基于平面气浮导轨误差均化原理的轮廓仪研制
发布时间:2018-10-18 19:15
【摘要】:近些年来,精密和超精密加工技术不断发展,这对精密测量仪器的精度、稳定性等方面提出了更高的要求。基于气浮导轨的运动精度高、摩擦小、稳定性好等优点,其被广泛应用到精密测量仪器中,轮廓仪即是精密测量仪器中的典型代表。探究气体误差均化效应作用规律及设计新型X-Y气浮运动平台成为如何提高轮廓仪测量精度需要研究的两个关键问题,具有重要的理论和实际意义。根据物体表面形貌的形成规律,采用函数拟合的方法对物体平面轮廓进行模拟,得出物体表面形貌的具体表达式,以此作为后续计算的数据储备。
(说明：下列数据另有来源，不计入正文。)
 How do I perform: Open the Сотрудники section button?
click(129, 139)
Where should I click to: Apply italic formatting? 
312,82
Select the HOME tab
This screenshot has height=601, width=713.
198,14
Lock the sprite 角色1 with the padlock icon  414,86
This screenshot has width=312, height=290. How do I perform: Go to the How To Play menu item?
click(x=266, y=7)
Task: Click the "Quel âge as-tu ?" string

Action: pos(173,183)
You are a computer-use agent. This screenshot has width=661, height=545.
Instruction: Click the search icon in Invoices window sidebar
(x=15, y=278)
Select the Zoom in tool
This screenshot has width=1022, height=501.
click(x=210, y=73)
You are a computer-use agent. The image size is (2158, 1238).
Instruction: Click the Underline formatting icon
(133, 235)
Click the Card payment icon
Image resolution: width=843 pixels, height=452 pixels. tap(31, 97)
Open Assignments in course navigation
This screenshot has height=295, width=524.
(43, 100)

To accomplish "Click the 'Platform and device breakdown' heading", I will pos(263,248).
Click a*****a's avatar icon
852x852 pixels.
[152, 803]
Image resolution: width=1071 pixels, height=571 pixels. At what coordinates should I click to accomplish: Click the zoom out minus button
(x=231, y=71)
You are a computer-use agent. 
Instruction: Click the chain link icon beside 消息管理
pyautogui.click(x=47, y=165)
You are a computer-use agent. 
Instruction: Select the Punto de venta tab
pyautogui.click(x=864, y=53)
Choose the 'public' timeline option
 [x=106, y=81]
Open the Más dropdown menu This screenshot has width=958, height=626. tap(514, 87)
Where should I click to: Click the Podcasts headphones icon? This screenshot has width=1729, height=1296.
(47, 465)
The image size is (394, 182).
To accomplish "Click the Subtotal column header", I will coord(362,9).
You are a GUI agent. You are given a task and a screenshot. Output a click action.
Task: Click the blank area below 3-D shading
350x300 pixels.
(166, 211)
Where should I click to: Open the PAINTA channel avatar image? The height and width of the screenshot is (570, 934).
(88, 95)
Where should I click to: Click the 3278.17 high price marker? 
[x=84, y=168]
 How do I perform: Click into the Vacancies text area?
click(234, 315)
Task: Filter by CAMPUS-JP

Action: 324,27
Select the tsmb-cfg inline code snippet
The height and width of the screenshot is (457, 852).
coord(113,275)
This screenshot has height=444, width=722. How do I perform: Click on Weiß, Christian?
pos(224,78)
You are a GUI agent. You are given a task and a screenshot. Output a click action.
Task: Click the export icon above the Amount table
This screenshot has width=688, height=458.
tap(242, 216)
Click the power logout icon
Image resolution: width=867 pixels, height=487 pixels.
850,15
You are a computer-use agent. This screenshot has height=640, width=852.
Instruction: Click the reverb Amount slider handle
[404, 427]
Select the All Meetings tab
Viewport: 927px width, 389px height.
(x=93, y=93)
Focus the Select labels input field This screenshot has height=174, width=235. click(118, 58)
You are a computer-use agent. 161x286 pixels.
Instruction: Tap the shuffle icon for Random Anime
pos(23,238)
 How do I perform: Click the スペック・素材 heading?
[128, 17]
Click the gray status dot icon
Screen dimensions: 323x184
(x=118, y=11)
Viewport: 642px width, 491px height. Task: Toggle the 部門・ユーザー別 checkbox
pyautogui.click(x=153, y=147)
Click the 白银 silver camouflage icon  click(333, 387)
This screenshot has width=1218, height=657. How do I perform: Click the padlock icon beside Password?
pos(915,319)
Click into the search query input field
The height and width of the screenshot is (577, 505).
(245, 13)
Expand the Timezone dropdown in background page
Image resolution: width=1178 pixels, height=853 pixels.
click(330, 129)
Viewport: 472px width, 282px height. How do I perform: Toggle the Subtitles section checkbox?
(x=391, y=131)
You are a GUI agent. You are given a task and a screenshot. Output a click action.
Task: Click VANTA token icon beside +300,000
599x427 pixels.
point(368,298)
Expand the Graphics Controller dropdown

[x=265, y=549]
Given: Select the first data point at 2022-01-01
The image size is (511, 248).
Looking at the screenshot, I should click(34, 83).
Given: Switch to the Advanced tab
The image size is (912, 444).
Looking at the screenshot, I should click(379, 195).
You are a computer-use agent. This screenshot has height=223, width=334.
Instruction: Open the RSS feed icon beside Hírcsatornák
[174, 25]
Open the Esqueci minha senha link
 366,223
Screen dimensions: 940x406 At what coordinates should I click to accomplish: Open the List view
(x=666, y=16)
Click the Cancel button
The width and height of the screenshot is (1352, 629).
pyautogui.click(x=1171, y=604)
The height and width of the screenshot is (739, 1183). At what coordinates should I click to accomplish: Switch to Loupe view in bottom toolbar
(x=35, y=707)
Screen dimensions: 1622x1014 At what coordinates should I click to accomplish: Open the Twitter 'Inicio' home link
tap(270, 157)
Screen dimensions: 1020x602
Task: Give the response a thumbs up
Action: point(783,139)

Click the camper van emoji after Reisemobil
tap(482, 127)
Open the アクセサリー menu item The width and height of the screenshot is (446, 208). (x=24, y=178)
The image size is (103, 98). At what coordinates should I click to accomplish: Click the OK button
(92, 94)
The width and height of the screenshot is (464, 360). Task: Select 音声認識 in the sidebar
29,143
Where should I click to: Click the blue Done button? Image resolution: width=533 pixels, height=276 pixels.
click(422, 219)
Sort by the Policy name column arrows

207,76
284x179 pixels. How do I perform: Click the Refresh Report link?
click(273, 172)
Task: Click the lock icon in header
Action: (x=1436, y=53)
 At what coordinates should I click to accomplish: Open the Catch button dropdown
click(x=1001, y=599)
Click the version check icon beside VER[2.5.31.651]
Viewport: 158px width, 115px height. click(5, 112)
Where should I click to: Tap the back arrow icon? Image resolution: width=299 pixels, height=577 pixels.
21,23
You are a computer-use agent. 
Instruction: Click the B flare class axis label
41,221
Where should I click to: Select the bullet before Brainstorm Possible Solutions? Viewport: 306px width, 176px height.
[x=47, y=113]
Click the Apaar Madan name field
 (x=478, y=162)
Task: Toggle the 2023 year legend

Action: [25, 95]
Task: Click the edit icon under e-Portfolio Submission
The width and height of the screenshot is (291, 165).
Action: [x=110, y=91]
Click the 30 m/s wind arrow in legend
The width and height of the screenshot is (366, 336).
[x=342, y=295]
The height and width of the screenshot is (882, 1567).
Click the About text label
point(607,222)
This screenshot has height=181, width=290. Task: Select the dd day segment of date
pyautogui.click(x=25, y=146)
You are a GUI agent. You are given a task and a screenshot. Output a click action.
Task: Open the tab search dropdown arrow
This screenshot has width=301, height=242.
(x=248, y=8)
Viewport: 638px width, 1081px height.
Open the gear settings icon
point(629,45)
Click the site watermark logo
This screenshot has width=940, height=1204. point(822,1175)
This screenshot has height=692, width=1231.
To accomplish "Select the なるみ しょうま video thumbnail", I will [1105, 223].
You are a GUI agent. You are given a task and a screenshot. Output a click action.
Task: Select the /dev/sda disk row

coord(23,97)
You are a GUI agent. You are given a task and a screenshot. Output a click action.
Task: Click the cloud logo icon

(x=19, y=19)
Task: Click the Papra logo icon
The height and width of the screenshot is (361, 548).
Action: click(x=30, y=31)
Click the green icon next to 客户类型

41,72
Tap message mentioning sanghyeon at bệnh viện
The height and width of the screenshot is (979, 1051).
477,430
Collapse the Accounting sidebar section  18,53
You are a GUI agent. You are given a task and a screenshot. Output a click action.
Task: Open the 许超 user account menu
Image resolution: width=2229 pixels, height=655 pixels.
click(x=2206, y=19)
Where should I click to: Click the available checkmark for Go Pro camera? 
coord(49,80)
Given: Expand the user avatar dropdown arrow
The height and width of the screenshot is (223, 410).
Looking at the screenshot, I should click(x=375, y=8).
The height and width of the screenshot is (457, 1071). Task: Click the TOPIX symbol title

根据气体润滑轴承的基本方程式N-S方程、雷诺方程及气浮导轨的运动状态可以推导出平面气浮导轨的气体润滑控制方程,并得出其相应的边界条件。设置动气浮导轨位置参数,根据动气浮导轨平衡原理及动气浮导轨力学平衡条件列出力学—数学平衡方程。运用有限差的数值计算方法对相关方程进行离散化,在MATLAB环境下进行编程,采用超松弛迭代(SLOR)法,首先计算动气浮导轨在理论气膜厚度条件下的承载力,再以此承载力为初始条件,计算模拟物体表面形貌条件下的动导轨各个平衡位置参数值,之后运用最小包容法求出动导轨运动曲线的直线度误差值。根据无气体润滑状态动导轨运动原理,采用两点支撑平衡原理的计算方法求出无气体润滑状态下动导轨平衡状态运动曲线,进而也得出其直线度误差。为了更进一步探究气体的误差均化效应作用规律,分别计算了在不同波长轮廓条件、不同理论气膜厚度条件及不同运动位移条件下的误差均化效果。为更大效果的发挥气体的误差均化效应,设计了新型X-Y气浮运动平台,此结构简单,运动平稳,实现方便。运动平台以丝杠导轨为导向机构,以气浮为支撑,以气浮轴承为推动机构。首先对运动平台相关组件进行了选型及性能分析,之后,绘制关键部件零件图,确定了加工工艺方案,制造成样机,并搭建实验测试平台。设计了承载力探究试验方案,得出了承载力与气膜厚度关系规律;设计了运动误差探究实验方案,测试了不同供气压力条件下气浮平台的运动轨迹,编制最小包容法程序,评定直线度误差,通过多组实验数据对比,得出在实际工况条件下最佳误差均化效果的供气压力值,这对后续实践具有重要意义。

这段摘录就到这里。